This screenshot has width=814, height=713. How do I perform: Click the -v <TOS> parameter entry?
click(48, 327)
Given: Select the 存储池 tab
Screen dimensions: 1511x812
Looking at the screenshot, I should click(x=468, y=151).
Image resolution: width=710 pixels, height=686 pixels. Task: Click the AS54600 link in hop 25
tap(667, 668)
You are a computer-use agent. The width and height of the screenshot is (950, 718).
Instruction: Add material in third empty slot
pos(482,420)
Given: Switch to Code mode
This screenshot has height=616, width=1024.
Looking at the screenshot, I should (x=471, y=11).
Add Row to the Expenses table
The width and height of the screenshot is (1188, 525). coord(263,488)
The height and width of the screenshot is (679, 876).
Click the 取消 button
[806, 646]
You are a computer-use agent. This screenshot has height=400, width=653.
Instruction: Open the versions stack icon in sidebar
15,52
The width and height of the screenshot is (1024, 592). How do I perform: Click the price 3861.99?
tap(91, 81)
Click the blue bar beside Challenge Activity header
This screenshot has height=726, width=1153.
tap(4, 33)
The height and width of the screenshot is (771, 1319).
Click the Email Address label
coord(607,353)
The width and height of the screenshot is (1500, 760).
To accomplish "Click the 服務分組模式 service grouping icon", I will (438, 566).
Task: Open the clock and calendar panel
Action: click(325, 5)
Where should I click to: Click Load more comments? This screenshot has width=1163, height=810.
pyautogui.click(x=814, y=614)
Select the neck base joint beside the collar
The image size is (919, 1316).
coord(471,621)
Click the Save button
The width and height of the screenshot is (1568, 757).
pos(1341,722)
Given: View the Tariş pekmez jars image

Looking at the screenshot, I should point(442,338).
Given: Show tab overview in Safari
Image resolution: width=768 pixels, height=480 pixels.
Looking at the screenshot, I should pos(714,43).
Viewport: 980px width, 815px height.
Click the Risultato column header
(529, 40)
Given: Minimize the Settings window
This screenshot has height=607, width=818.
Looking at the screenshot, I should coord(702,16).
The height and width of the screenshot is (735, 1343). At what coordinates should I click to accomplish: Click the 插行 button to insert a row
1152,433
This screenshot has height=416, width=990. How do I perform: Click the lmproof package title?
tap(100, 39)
----------
*Task brief:*
Go through the entries and restate each one exactly.

*Solution for this exercise:*
This screenshot has width=814, height=713. How do I perform: Click the -v <TOS> parameter entry?
click(48, 327)
Given: Select the 存储池 tab
Screen dimensions: 1511x812
Looking at the screenshot, I should click(x=468, y=151).
Image resolution: width=710 pixels, height=686 pixels. Task: Click the AS54600 link in hop 25
tap(667, 668)
You are a computer-use agent. The width and height of the screenshot is (950, 718).
Instruction: Add material in third empty slot
pos(482,420)
Given: Switch to Code mode
This screenshot has height=616, width=1024.
Looking at the screenshot, I should (x=471, y=11).
Add Row to the Expenses table
The width and height of the screenshot is (1188, 525). coord(263,488)
The height and width of the screenshot is (679, 876).
Click the 取消 button
[806, 646]
You are a computer-use agent. This screenshot has height=400, width=653.
Instruction: Open the versions stack icon in sidebar
15,52
The width and height of the screenshot is (1024, 592). How do I perform: Click the price 3861.99?
tap(91, 81)
Click the blue bar beside Challenge Activity header
This screenshot has height=726, width=1153.
tap(4, 33)
The height and width of the screenshot is (771, 1319).
Click the Email Address label
coord(607,353)
The width and height of the screenshot is (1500, 760).
To accomplish "Click the 服務分組模式 service grouping icon", I will (438, 566).
Task: Open the clock and calendar panel
Action: click(325, 5)
Where should I click to: Click Load more comments? This screenshot has width=1163, height=810.
pyautogui.click(x=814, y=614)
Select the neck base joint beside the collar
The image size is (919, 1316).
coord(471,621)
Click the Save button
The width and height of the screenshot is (1568, 757).
pos(1341,722)
Given: View the Tariş pekmez jars image

Looking at the screenshot, I should point(442,338).
Given: Show tab overview in Safari
Image resolution: width=768 pixels, height=480 pixels.
Looking at the screenshot, I should pos(714,43).
Viewport: 980px width, 815px height.
Click the Risultato column header
(529, 40)
Given: Minimize the Settings window
This screenshot has height=607, width=818.
Looking at the screenshot, I should coord(702,16).
The height and width of the screenshot is (735, 1343). At what coordinates should I click to accomplish: Click the 插行 button to insert a row
1152,433
This screenshot has height=416, width=990. How do I perform: Click the lmproof package title?
tap(100, 39)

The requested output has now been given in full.